Meanwhile, the first full clip from An Adventure In Space And Time has debuted online. Mark Gatiss's biopic, of course, tells the story of Doctor Who's beginnings at the BBC in 1963 and will be broadcast on BBC2 on Thursday at 9pm. Here's Syndey telling Verity what he wants (and what he doesn't want).
Yer actual Keith Telly Topping's good mate Danny Blythe has written a properly excellent piece on Paul McGann's - brief, but welcome - return to the role of The Doctor on his blog and whether he should feature in more episodes in the future, possibly at the expense of the next Doctor. It's called, of course, Robbing Peter To Pay Paul and - if only because of that pun, dear blog reader - you should check it out here: 'Perhaps the odd adventure with "the flashback Doctor" would not do any harm?
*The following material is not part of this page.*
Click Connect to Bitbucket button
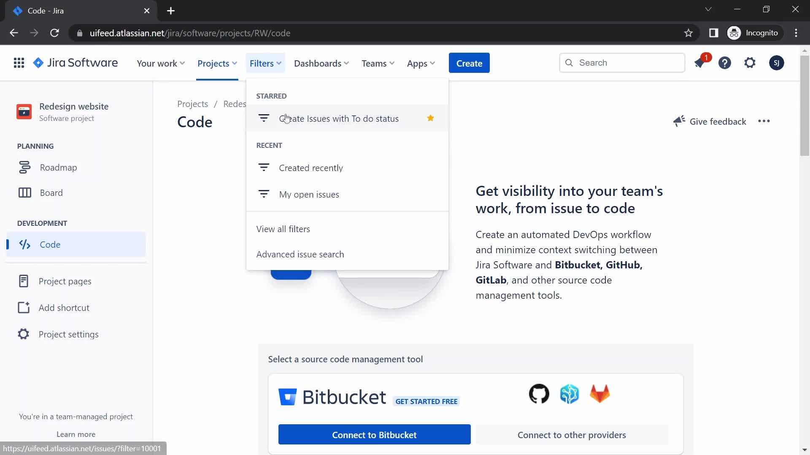810x455 pixels. pyautogui.click(x=374, y=435)
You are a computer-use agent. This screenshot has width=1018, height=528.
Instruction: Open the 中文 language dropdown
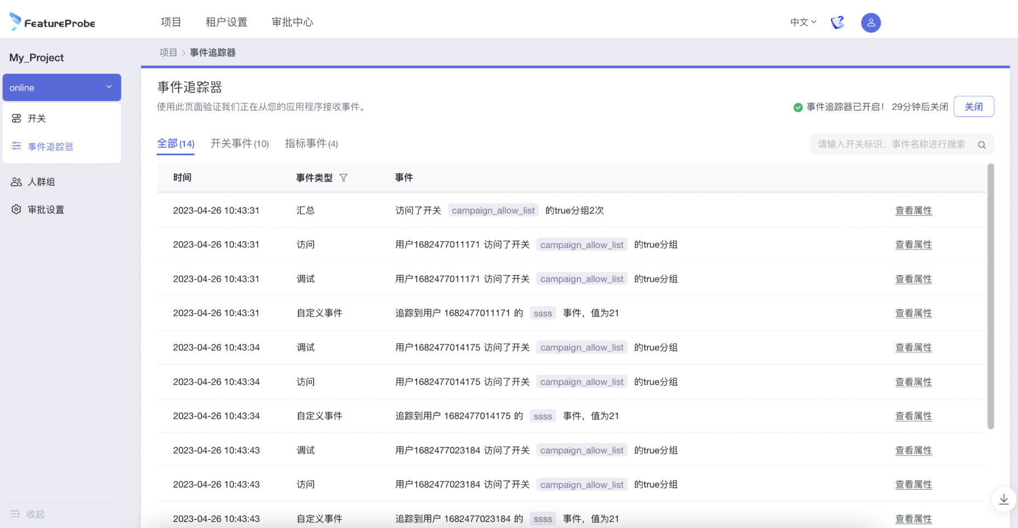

It's new territory - nobody has been in a position, or willing especially, to do this before - Peter Davison's Time Crash outing reminded us all how much affection his Doctor is held in, but didn't particularly lead to a call for him to do odd episodes alongside David Tennant. Everyone was happy with his status as a "past Doctor."'
What's been Tony Hall's biggest thrill since he became Director General of the BBC? It was, he tells the new issue of Radio Times, the moment he got to stand inside the TARDIS on the set of Doctor Who. 'Quite possibly the most exciting moment of my time as DG came during a visit to the set in Cardiff. The cast and crew let me "fly" the TARDIS. That is to say, stand at the central console while they ran the special effect lights,' wrote Hall. 'I was the Birkenhead schoolboy once again. And at one point Matt Smith leaned over and said, "Whatever you do, don't touch that." And just for a moment, it was all I wanted to do. Set a course and head off to the galaxy.'
An Australian parliamentarian, George Christensen MP, proudly wearing a Fourth Doctor scarf and looking not at all like a total and complete knob, has presented a motion in the Australian Parliament, acknowledging the strong links between Australia and Doctor Who a few days before the fiftieth anniversary of the show. Christensen mentioned the important role that a number of Australians have played in the long history of Doctor Who - specifically mentioning Bunny Webber, Tony Coburn, Ron Grainer, Dudley Simpson, 'adopted Aussie' Katy Manning, Janet Fielding and, of course, Kylie Minogue. The motion also proposed that the Australian Broadcasting Corporation, Screen Australia and the various Australian state-based film funding bodies consider offering finance to entice the BBC to film the 2015 series (or, at least some of it) in Australia to mark the fiftieth anniversary of the BBC's popular long-running family SF drama's first Australian screening, which occurred in 1965. The motion attracted broad bipartisan support and three other parliamentarians spoke in its favour. The motion and its call for Doctor Who to be filmed in Australia has received some local media coverage, including ABC Brisbane, ABC North Queensland and the Herald Sun. Whether the Australian government or any of the other bodies mentioned do intend to pay the BBC for the travel and transport costs of the cast, crew and equipment that such an undertaking would require is not, at this time, known. Stranger things have happened, mind. Although, not, usually, in relation to politicians and paying for things, admittedly. Lovely idea, though.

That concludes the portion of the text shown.